‘Rosie’s Law’: Providing Medicaid-paid abortions honors McAllen woman

McALLEN — A small group of reproductive rights activists stood in front of city hall here Thursday morning, each clutching a single pink rose as they voiced their support for a longshot bill filed in memory of a McAllen woman who died of an illegal abortion.

House Bill 895, also known as “Rosie’s Law,” would provide state-paid abortions for Medicaid recipients like Rosaura “Rosie” Jimenez, who died in October 1977 at McAllen General Hospital (now city hall) after contracting a bacterial infection from an abortion an unlicensed midwife performed.

Although abortion was legal when Jimenez stepped into the midwife’s home four years after the Roe v. Wade Supreme Court decision, the Hyde Amendment, passed just months before her death, prohibited federal funds, like Medicaid, from covering the procedure.

Jimenez is the first woman known to have died from an illegal abortion after the Hyde Amendment was passed.

The 27-year-old single mother, college student and Medicaid recipient, couldn’t afford the procedure at an OB-GYN office like the one catty-corner from the then-city hospital, which stands today as Whole Woman’s Health of McAllen — the Rio Grande Valley’s only abortion clinic.

“It’s important that we acknowledge that Rosie Jimenez was one of us,” said Cathy Torres, an organizer with Frontera Fund, an organization that provides financial assistance to low-income and undocumented Rio Grande Valley women seeking an abortion. “She was our friend, our cousin, our tía… that’s who she was and that’s who she always will be.”

Denni Arjona, the Rio Grande Valley advocacy coordinator for Whole Woman’s Health, spoke of the struggles women on Medicaid still face to pay for the procedure out of pocket, even with the help of vouchers provided by local and national abortion funds.
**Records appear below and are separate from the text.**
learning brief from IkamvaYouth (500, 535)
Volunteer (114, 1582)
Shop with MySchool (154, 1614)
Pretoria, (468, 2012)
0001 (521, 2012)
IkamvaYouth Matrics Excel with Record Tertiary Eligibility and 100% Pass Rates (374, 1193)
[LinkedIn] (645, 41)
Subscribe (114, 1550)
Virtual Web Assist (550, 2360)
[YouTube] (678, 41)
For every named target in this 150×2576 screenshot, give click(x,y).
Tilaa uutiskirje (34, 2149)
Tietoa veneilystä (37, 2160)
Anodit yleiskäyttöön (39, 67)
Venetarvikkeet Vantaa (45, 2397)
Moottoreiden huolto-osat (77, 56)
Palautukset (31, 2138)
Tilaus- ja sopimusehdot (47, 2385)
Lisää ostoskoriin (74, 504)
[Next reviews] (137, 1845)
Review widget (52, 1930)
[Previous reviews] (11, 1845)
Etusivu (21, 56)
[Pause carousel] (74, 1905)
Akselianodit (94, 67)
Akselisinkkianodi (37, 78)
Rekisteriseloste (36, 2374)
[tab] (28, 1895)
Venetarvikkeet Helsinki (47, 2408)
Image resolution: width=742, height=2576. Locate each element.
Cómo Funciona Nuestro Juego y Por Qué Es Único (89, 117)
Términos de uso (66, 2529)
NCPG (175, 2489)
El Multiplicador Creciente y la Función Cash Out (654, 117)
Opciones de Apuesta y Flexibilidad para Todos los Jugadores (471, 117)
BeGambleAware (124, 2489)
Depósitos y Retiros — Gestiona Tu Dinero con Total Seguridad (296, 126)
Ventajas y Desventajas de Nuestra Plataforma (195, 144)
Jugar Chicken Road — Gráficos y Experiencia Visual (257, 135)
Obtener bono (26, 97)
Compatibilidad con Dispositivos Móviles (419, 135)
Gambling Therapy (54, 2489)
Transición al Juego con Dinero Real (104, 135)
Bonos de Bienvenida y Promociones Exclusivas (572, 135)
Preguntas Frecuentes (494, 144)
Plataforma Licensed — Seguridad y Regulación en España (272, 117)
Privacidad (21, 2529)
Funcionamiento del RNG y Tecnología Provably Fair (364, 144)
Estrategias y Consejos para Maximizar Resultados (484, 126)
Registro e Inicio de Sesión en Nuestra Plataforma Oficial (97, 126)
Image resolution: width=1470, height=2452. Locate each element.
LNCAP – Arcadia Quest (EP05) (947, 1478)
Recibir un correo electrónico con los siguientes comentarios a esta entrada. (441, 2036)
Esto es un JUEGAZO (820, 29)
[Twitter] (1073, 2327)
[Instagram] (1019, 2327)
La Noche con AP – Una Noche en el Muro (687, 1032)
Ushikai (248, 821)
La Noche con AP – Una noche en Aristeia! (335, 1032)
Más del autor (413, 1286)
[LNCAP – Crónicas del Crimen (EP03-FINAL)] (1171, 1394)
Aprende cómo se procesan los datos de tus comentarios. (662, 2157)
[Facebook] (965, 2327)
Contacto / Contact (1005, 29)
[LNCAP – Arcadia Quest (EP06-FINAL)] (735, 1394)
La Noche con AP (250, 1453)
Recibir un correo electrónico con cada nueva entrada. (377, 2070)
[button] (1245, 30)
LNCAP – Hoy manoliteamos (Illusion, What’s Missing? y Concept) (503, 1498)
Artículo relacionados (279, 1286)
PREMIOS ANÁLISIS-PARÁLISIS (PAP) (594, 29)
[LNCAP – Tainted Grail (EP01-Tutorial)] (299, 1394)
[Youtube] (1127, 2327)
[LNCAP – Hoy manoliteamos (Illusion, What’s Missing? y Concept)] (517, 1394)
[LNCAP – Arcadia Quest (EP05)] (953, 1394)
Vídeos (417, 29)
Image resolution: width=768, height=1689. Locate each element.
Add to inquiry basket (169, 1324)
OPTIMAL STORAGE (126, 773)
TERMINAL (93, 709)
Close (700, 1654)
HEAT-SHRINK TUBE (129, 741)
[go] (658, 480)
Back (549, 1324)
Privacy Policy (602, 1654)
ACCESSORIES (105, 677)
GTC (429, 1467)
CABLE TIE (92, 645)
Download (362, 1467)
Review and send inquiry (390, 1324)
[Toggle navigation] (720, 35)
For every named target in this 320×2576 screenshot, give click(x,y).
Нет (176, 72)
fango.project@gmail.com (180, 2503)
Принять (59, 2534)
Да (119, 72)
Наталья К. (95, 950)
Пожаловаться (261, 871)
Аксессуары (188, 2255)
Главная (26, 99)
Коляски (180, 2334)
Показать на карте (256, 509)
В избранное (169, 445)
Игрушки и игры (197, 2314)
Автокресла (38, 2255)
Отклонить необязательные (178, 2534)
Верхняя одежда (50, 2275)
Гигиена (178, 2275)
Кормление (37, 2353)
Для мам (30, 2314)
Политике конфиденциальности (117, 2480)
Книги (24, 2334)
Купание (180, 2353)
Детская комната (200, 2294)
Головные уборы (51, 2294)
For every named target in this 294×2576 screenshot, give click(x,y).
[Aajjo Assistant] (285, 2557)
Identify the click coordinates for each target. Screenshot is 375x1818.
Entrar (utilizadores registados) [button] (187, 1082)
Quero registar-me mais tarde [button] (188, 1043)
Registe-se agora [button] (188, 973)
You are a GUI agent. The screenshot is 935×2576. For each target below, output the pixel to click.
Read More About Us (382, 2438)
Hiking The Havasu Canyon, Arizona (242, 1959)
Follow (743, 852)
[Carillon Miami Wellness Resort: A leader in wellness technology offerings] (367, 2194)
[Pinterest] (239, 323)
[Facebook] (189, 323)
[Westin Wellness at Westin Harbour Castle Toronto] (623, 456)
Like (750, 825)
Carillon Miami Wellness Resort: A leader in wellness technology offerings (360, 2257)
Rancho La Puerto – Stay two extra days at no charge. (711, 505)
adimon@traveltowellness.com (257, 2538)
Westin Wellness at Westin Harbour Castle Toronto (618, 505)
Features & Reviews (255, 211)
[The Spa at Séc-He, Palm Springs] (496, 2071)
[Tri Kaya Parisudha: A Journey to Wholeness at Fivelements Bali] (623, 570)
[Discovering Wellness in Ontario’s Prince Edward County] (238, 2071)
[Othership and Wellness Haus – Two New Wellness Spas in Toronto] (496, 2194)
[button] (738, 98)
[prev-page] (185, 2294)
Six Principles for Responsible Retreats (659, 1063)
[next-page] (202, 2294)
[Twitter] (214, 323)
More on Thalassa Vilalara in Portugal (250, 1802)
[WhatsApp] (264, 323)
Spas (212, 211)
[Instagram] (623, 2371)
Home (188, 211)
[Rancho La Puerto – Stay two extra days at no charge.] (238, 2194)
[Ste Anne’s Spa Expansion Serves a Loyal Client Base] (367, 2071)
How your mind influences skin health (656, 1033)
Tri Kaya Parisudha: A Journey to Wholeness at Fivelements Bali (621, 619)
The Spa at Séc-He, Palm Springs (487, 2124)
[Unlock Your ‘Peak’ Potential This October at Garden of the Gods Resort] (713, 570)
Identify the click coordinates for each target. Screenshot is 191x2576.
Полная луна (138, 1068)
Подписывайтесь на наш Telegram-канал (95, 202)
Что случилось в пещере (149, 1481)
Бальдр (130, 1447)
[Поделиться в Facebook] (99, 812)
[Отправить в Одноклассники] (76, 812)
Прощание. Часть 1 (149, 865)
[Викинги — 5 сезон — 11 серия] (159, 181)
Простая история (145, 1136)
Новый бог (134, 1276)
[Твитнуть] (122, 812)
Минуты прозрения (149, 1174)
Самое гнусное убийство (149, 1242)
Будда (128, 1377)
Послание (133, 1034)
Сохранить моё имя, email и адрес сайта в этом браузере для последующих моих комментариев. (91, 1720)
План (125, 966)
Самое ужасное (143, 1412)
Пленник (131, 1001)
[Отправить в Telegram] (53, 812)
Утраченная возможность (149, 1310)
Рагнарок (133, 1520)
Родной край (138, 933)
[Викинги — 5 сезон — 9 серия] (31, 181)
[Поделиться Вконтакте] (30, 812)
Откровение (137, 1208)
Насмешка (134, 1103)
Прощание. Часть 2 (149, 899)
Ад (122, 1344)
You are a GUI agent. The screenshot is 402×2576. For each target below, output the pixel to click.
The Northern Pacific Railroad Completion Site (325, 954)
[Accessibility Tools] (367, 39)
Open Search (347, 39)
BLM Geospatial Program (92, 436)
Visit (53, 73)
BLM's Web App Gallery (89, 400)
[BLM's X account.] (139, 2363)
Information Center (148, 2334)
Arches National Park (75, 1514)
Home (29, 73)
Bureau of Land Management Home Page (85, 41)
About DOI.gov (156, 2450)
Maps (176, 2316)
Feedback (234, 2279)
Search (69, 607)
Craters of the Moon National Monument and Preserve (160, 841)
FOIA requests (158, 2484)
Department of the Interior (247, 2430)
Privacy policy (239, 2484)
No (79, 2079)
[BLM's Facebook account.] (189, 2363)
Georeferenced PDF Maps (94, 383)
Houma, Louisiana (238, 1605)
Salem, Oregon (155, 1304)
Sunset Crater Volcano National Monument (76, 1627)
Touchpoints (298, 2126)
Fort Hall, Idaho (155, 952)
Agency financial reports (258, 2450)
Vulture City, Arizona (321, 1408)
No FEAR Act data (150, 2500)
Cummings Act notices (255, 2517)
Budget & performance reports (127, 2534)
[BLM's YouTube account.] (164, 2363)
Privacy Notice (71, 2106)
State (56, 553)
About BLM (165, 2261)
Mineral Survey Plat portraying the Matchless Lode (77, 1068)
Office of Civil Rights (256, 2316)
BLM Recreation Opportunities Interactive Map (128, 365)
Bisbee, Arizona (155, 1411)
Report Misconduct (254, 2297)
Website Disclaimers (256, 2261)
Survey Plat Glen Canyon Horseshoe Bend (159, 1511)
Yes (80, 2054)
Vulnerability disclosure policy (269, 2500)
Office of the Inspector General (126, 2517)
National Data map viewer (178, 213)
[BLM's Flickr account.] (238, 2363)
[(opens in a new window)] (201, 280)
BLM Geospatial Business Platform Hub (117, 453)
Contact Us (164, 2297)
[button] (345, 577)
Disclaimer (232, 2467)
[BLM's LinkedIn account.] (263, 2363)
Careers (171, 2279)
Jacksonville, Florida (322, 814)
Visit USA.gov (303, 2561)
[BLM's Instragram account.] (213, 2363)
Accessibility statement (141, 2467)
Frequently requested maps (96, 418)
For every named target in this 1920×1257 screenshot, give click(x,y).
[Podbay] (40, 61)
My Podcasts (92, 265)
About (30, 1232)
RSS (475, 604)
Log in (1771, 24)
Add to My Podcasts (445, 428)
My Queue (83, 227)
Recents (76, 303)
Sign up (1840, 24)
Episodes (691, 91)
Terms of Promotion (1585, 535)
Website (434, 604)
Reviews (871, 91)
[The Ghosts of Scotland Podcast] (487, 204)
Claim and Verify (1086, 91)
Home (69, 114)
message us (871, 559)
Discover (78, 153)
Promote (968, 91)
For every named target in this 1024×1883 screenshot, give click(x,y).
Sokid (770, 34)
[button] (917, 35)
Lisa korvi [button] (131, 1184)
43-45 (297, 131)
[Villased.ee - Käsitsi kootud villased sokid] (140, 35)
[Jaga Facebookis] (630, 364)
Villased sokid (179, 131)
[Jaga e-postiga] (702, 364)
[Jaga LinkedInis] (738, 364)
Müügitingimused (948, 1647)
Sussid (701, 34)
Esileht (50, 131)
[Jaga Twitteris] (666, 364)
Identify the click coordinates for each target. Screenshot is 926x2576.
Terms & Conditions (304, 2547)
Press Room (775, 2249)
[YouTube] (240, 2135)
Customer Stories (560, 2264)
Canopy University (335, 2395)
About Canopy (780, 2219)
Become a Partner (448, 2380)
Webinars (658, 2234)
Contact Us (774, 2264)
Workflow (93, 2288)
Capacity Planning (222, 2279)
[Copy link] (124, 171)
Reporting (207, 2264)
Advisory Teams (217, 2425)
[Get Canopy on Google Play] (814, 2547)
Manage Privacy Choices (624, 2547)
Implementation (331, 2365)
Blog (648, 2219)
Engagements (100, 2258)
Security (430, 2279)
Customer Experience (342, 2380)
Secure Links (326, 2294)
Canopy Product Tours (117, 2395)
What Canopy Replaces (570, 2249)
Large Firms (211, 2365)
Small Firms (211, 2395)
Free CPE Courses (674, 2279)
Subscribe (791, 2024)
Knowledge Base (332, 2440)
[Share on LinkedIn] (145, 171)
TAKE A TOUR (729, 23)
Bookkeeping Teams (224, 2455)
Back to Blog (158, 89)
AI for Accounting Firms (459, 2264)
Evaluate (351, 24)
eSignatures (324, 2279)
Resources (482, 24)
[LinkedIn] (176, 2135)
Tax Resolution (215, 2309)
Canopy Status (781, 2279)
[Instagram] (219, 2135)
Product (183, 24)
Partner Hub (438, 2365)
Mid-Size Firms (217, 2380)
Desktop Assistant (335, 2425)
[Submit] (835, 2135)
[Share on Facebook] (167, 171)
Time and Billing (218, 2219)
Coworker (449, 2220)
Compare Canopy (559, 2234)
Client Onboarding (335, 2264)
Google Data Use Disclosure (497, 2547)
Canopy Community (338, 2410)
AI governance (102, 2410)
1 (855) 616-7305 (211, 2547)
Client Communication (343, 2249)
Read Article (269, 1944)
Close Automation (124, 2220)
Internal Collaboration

“My heart breaks knowing Rosie Jimenez was found with $700 of her scholarship check in her purse — money she could have used for a safe abortion but (she) prioritized her education and her ticket to a brighter future,” Arjona said. “I think about patients and how no one should have to make these extreme decisions, but in a largely low-income region this is still a reality.”

These sentiments were echoed by activists at the Capitol in Austin Thursday who joined Rep. Sheryl Cole, D-Austin, as she publicly unveiled her bill, which is the first of its kind in the state.

“We have to stand together as women, regardless of income, regardless of race, regardless of personal circumstances, because we are the anchors to our families,” the first-term representative said. “And as the anchors, we have to make sure that we are in charge of those decisions, and at the very least, we don’t die.”

Texas is one of 34 states, in addition to the District of Columbia, that do not cover abortion within their state Medicaid programs, according to the Guttmacher Institute. These states only cover it in cases of rape, incest or when a woman’s life is in danger, exceptions included in the Hyde Amendment.

For Cole, the bill is as much about ensuring access to abortion as it is about “fight(ing) hard for government assistance for those that just don’t have it.”

In a state where lawmakers have worked to increase regulations on the procedure, Cole faces an uphill battle getting lawmakers in both chambers of the legislature to support HB 895, which currently has no co-authors or co-sponsors.

During the 2017 legislative session, lawmakers restricted private insurers from paying for abortions.

But Cole isn’t backing down, posting on Twitter her response to a reporter who asked if she was worried about the “uphill climb” Rosie’s Law faces.

“No,” she tweeted. “I’ve been facing an uphill climb all my life — all of us here have.”